The data obtained showed shown that respiratory pathogens were detected year-round. RSV demonstrated the most pronounced seasonality, with peak infection occurring from during July to September. This is supported by a few studies in the region [3033]. Thongpan et al. in a recent study discovered that RSV infections happened predominantly in the second half of the year between July to November, likely due to the rainy season [30]. Singapore observed similar seasonality patterns with a slight increase in RSV infections between the months of June and August annually [31]. A high proportion of RSV-positive children (25.8%) were observed in infants less than one year old. RSV infected children below 2 years old had a high hospitalisation rate (84.5%). It is also the leading cause of hospitalisation in children less than 2 years old worldwide [32], causing severe pneumonia and bronchiolitis and is associated with a higher risk of developing asthma and recurrent wheezing later in life [33]. Influenza infection from our study, however, was present year-round with no annual seasonality observed. Influenza displays a distinct seasonal pattern in temperate countries, with annual epidemic occurring in the winter [34]. This seasonal pattern however is less commonly reported in tropical or subtropical areas showing year-round circulation with unpredictable variation in intensity [35, 36]. Influenza related hospitalisation rate was found to be more prevalent in children less than 6 years old in our study. A similar pattern was also observed where the age-specific hospitalisation rate was higher in younger children less than 5 years old [37].

Given the high RSV disease burden in our younger population, the development of an effective RSV vaccine is of priority. Currently, there is no licensed vaccine for RSV. Several clinical trials are in various stages of development to assess the safety and effectiveness of different RSV vaccine candidates [38]. Understanding the RSV epidemiological patterns helps determine the optimal timing for vaccination. Surveillance of RSV has been integrated into the existing influenza surveillance system in several high-income countries. However, most low- and middle-income countries where the RSV burden is likely to be the greatest has limited or no national data [39]. To our knowledge, this is one of the largest sample sizes of laboratory confirmed influenza and RSV cases in Malaysia.

The US Advisory Committee on Immunisation Practices (ACIP) recommends annual influenza vaccination starting from a minimum age of 6 months to reduce influenza-associated morbidity and mortality [40]. Various studies including clinical trials and observational studies have consistently shown that influenza vaccines are safe [41]. However, the complex seasonal patterns of influenza activity in this region have complicated the determination of an optimal timing for influenza vaccination. Our study shows a high rate of influenza infection hospitalisation in children below 6 years of age, with a peak in the 3–6 years old age group. In view of this finding, targeting influenza vaccination in children below 6 years old should be considered.

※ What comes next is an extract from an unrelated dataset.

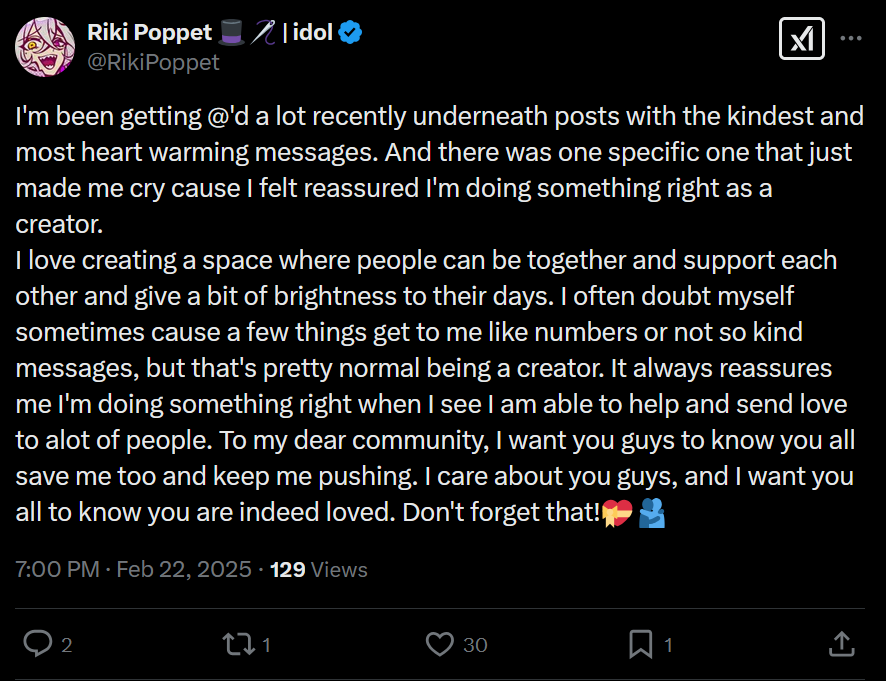886x681 pixels.
Task: Like the post with the heart icon
Action: pyautogui.click(x=439, y=644)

There are two main limitations in this study. As the data collected was retrospectively and originated from our network of laboratories, the severity and associated comorbidities of the patients could not be assessed. As such, we were also unable to determine the clinical significance of respiratory co-infections. Also, we are unable to attribute the meteorological factors (e.g., temperature, rain and humidity) with the respiratory pathogens pattern. Despite these limitations, the strength of this study is the large sample size providing an insight into the prevalence of respiratory pathogens amongst Malaysian paediatric population. Knowledge of the respiratory pathogens epidemiological dynamics will facilitate the identification of a target age and an ideal window for vaccination.